Richard A. Schäfer · Answer 3 · Sat Nov 04 2023 13:16:20 GMT+0800 (China Standard Time)

Hello, is there a solution for this? I found that files >100,000 reads cause a kill signal... But these are only 400-500MB files. But works well if I stay below that.

karlestira · Answer 4 · Sun Apr 14 2024 01:47:13 GMT+0800 (China Standard Time)

If you are running razers3 and it ran out of memory, you can try to split input file.

bgzip -cd [your fastq] | split -l 40000000 -a 5 -d --filter='razers3 -i 97 -m 99999 --distance-range 0 -pa -tc 0 -o $FILE.bam [your ref] /dev/stdin' /dev/stdin [split prefix]
samtools cat [split prefix]*.bam | samtools view -o res.bam

Then give merged bam files instead of fastqs to optitype.

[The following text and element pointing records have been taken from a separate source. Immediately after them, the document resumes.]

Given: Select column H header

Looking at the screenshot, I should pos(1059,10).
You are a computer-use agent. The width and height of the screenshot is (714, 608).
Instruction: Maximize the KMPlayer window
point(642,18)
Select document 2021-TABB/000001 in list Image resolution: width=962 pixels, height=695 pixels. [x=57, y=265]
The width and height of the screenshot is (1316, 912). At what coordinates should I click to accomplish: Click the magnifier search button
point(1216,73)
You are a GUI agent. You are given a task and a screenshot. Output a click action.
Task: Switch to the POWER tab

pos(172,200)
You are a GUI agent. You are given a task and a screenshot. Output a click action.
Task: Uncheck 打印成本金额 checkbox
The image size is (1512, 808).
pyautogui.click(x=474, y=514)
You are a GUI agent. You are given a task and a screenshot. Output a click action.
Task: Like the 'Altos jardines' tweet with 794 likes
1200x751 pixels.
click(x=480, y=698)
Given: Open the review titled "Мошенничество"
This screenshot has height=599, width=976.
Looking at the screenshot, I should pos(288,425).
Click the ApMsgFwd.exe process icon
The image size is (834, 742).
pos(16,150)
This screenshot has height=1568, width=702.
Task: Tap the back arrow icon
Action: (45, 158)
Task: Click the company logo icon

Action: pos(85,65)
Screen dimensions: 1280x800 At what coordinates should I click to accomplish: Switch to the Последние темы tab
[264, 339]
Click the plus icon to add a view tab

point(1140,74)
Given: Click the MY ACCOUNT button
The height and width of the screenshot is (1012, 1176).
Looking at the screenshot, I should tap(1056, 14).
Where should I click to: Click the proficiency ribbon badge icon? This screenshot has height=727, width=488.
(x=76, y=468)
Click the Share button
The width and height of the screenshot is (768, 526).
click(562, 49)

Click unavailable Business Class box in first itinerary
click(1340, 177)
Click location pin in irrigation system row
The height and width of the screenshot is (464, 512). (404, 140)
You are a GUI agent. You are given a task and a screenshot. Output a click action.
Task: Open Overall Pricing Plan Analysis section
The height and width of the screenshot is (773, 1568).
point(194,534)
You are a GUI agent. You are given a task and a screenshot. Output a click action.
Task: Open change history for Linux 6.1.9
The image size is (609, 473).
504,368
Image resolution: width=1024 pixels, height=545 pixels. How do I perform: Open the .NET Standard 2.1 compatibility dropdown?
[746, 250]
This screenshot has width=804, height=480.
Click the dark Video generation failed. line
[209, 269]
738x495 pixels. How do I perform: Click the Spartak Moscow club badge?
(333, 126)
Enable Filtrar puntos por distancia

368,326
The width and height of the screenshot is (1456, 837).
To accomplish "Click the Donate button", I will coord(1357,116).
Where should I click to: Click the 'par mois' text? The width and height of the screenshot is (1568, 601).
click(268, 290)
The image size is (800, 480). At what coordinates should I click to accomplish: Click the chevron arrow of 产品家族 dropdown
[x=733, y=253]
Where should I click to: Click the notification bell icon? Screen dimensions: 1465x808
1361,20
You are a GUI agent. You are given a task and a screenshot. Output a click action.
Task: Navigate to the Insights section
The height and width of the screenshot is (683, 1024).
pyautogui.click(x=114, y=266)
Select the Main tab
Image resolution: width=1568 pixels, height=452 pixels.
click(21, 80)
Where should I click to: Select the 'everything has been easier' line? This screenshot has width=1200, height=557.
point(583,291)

You can use gzip instead of bgzip(but it is mush slower), adjust split unit(40M lines means 10M reads in my case, which need 4G mem when align reads).
I strongly suggest to use samtools view to recompress the bam file from samtools cat, because samtools cat use some tricky method to merge bam files, and it may not be supported by older decompressor. And, very important, if using samtools cat for directly output, make sure the output file is not in input list, or you will get a infinite file size.

Another things you should notice, is that you should force single thread in razers3, it has multi-thread inconsistency, may lead to a little problem in its result. And its multi-thread seem to have very less speed-up in a small ref.

If you think split fastq is not a good plan, you can also use bowtie2 to filter fastq.

bowtie2 --no-unal --very-sensitive-local --local --omit-sec-seq -p 10 --reorder .....(index and fastq)

Bowtie2 use about 200MB memory(will not increase when input become larger), and can give a filtered bam, remove useless seq. Then you can convert its bam to fastq for optitype use. However, I'm not sure this method give completely consistent output compared with directly use raw fastq.